What has changed is the rise of the consumer Internet of Things (IoT) and an explosion in customer interest and adoption of Distributed Energy Resources (DERs).
To provide a few examples:
- Early “smart” thermostats were primarily utility driven; these thermostats provided the utility with a oneway DR asset, but offered limited customer benefits. However, beginning with the introduction of the Nest thermostat in 2011, enrollment in proprietary utility programs has been widely surpassed by the customer adoption of smart, two-way communicating thermostats. Parks & Associates has estimated that 40 million US homes (or more than 1/3 of US residential housing stock!) could have a smart thermostat by 2020.
- SEIA reports that nonutility solar capacity has grown from <1 GW in 2000 to more than 35 GW in 2020.
- The Argonne National Laboratory reports that more than 1M plugin electric vehicles were sold between 2011 and 2019. EV’s can present unique challenges for load balancing, as the installation of a residential charger can more than double the peak load of home.
In an industry built upon generations of precedent, the rapid, unplanned, customer-driven proliferation of DERs has upended the status quo.
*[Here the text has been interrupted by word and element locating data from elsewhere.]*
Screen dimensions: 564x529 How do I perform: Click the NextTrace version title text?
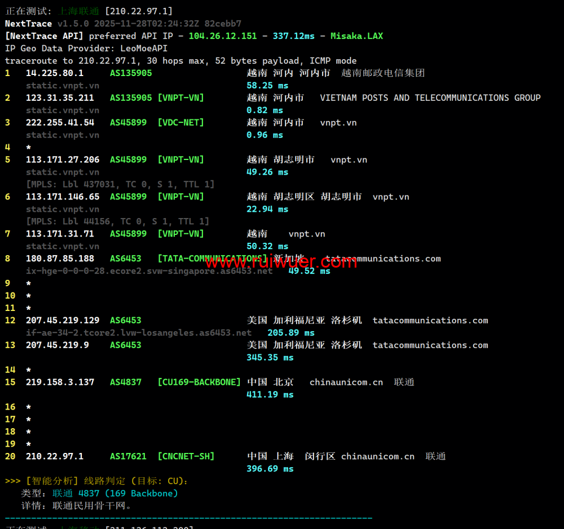(28, 24)
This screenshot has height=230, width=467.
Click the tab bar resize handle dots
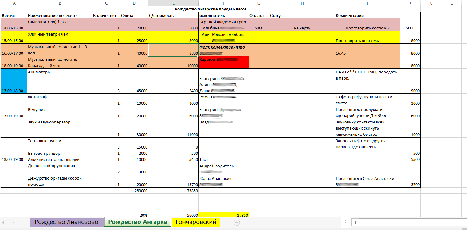coord(346,222)
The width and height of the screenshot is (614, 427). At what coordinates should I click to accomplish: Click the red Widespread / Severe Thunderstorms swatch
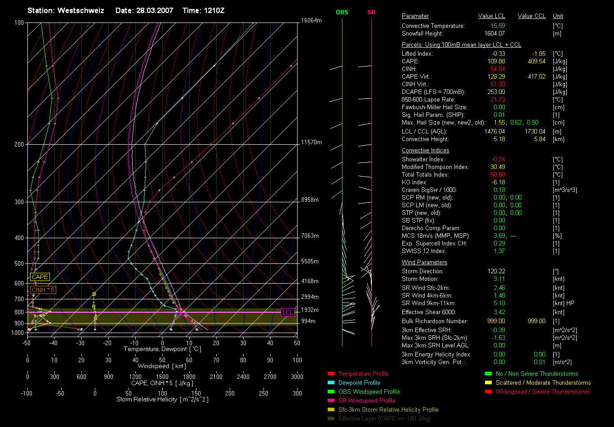(x=489, y=392)
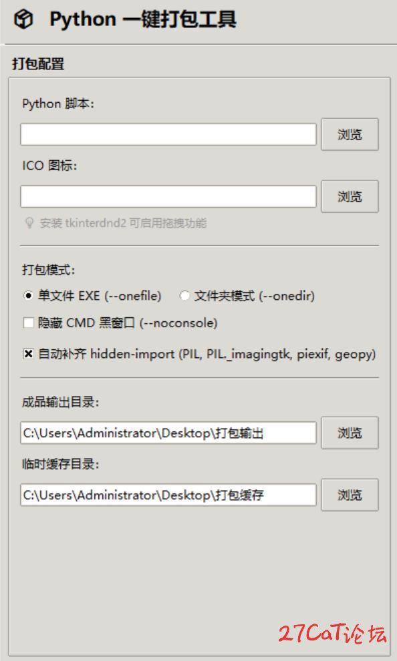Focus the ICO 图标 path input field
397x661 pixels.
pos(168,196)
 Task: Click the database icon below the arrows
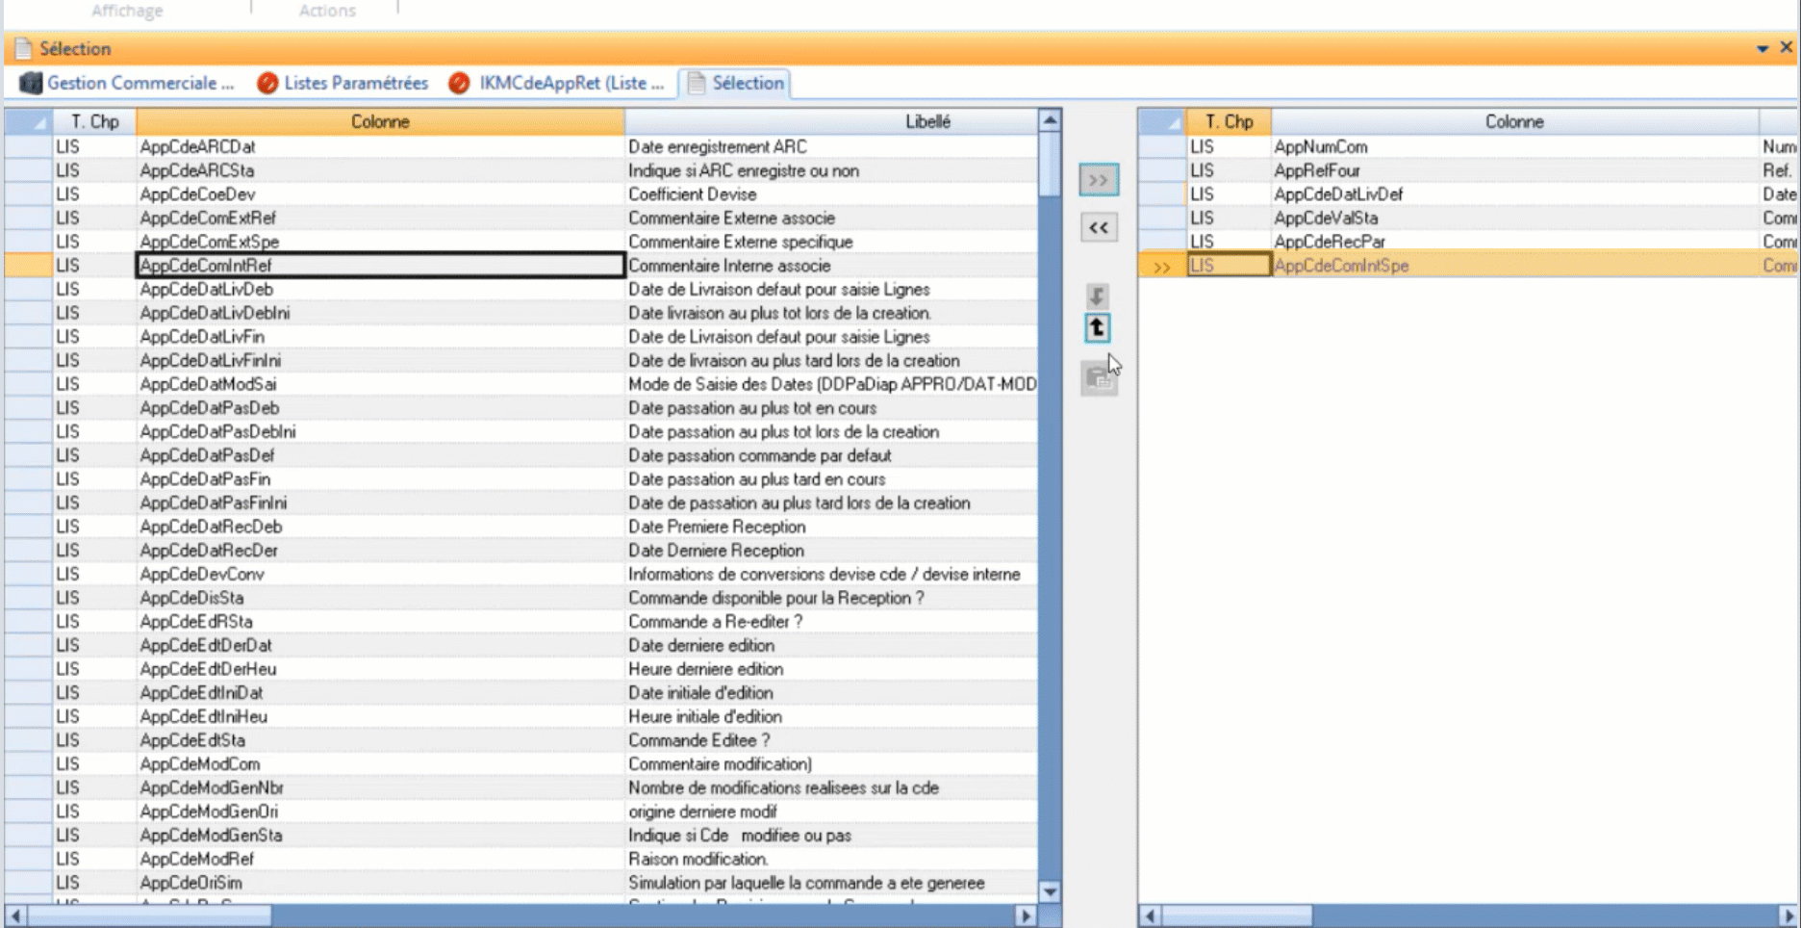pyautogui.click(x=1098, y=377)
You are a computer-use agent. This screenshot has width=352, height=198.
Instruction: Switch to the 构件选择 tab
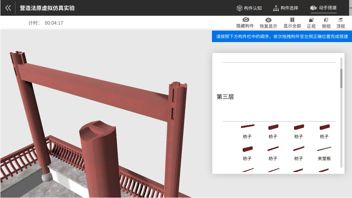point(286,8)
Where power once flowed in a single direction, DERs have the potential to serve as both a sink and a source on the grid edge; a grid that has historically been designed to engineering standards of reliability now demands active real-time operation for load balancing.
Investment in new technologies and methodologies is clearly necessary to manage this new grid paradigm. However…does the traditional regulated utility model provide the right incentives for a DER world?
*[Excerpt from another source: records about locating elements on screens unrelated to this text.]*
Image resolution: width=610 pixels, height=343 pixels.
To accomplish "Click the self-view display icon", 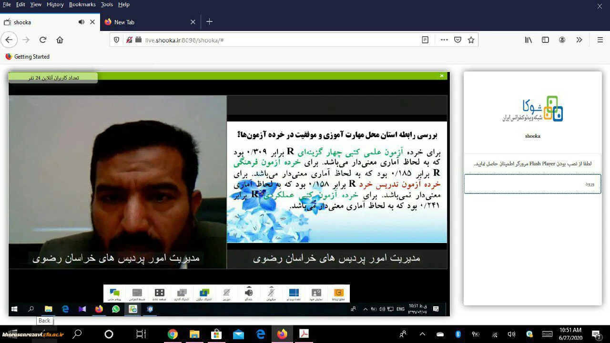I will pyautogui.click(x=316, y=293).
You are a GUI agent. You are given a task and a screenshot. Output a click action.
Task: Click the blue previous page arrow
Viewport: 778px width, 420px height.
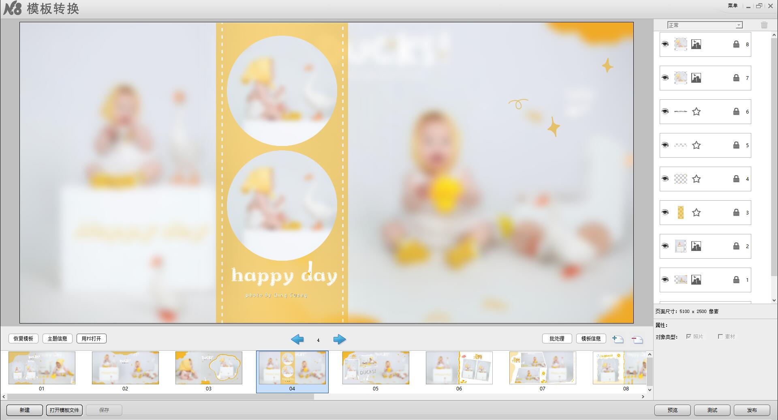[297, 339]
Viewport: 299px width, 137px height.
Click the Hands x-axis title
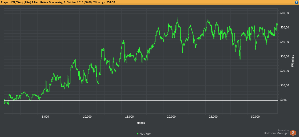click(141, 123)
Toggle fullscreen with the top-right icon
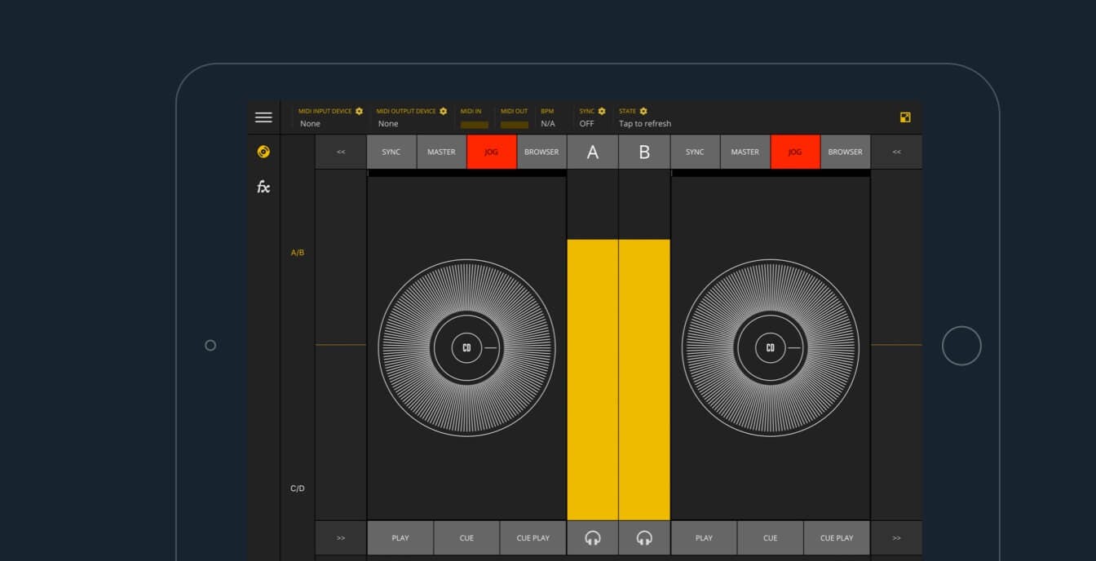The height and width of the screenshot is (561, 1096). [x=905, y=117]
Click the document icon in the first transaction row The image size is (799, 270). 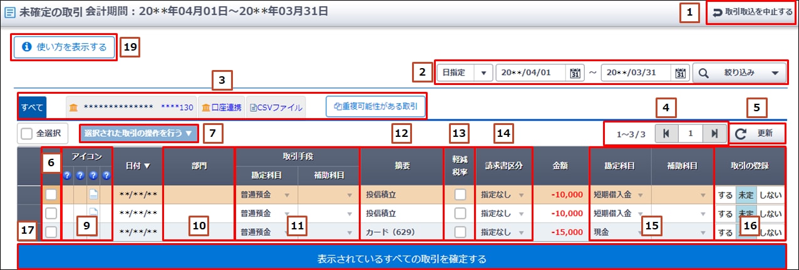(x=93, y=195)
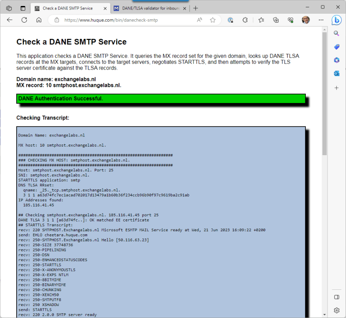Toggle the Edge sidebar visibility
Viewport: 346px width, 318px height.
click(x=337, y=297)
In these transitory days, there is early movement towards mechanisms to enable a more participatory grid:
- In Hawaii, where rooftop solar has proliferated in response to high supply costs, HECO’s modernization strategy calls for an open standards approach for “customer co-creation.”
- In NY, the REV initiative is an explicit effort to create market mechanisms to enable customer sited DER.
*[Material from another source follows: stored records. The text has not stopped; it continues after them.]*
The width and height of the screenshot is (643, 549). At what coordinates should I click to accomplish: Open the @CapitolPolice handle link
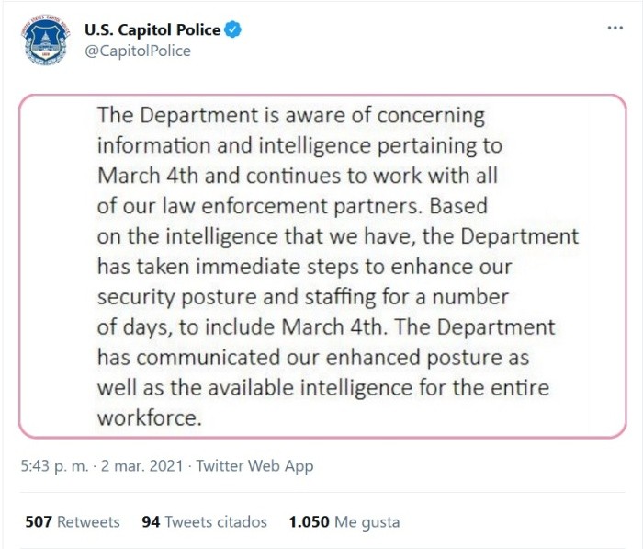pos(138,51)
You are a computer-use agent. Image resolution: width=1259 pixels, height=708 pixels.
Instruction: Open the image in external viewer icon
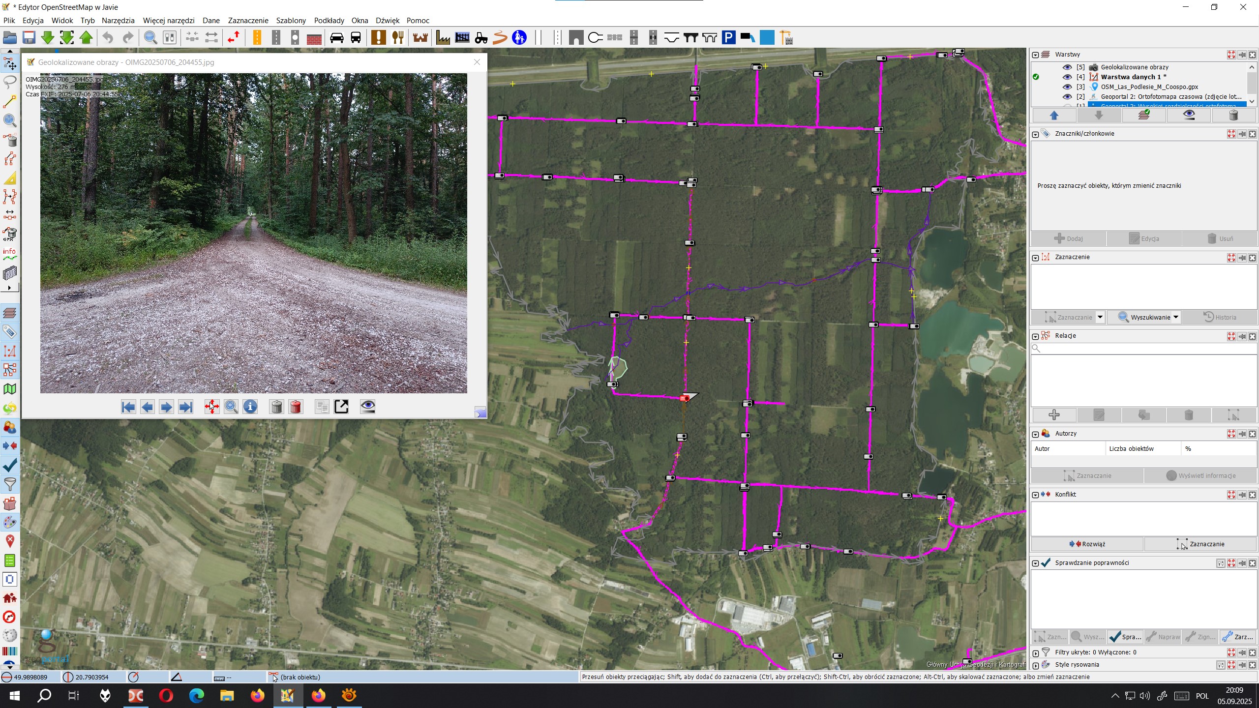tap(341, 407)
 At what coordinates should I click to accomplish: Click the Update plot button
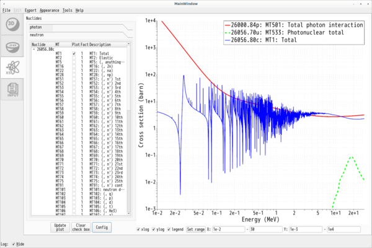click(x=60, y=227)
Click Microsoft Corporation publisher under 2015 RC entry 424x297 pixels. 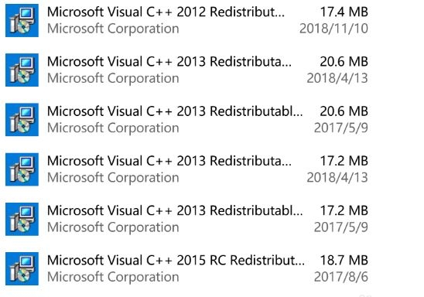(113, 277)
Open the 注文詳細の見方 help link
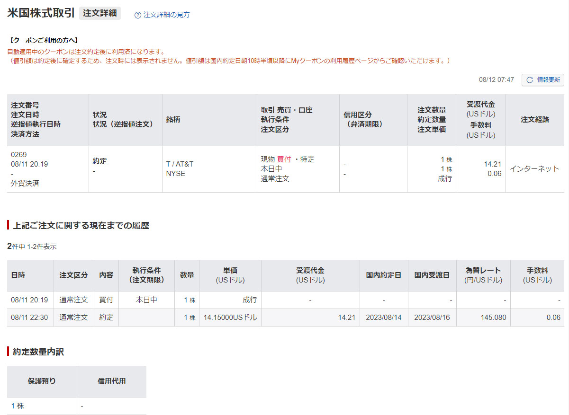The image size is (569, 415). point(166,15)
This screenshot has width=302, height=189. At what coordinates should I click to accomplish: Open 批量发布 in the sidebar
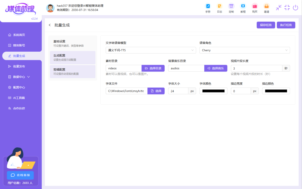tap(19, 66)
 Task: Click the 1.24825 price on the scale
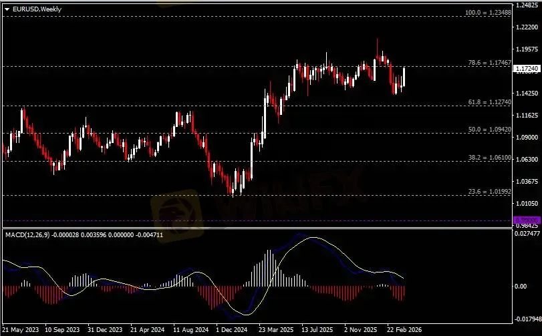[527, 5]
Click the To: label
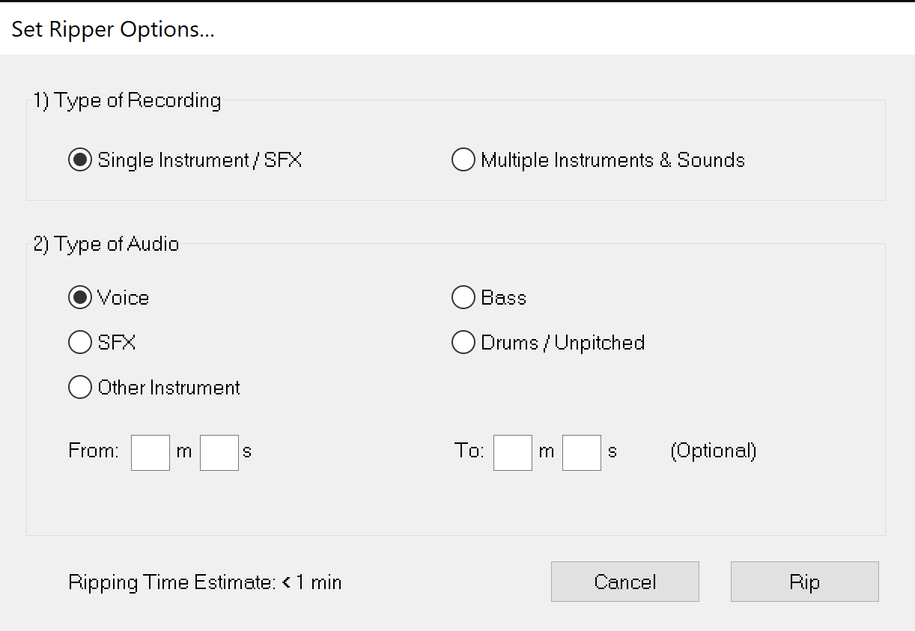 [469, 451]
- The rise of Community Choice Aggregators in California represents the development of a new Municipal-Retail model that marries the non-profit motivations of a Muni with the customer product engagement playbook of a REP.
These themes – the alignment of supply costs with rates, customer enablement, and product innovation for customer engagement – are the bedrock of the Retail business model. As customers continue to adopt and install DERs, the economics of grid management will continue to evolve – will the “Utility of the Future” finally usher in the Retail era?
I believe that Retail is structured to evolve more quickly in response to changes in industry and customer economics than the Regulated world. I further believe that the future Retail utility will combine predictive load analytics and customer sited technology to automatically optimize grid and customer priorities.
Given the gradual pace of change industry change, I believe that this future will continue to develop over the next 5-10 years. Reader, what do you think? Comments are most welcome!
 This assumes the development of a Distribution level load-balancing marketplaces (e.g. DSO) or signals to mirror the more established wholesale balancing market.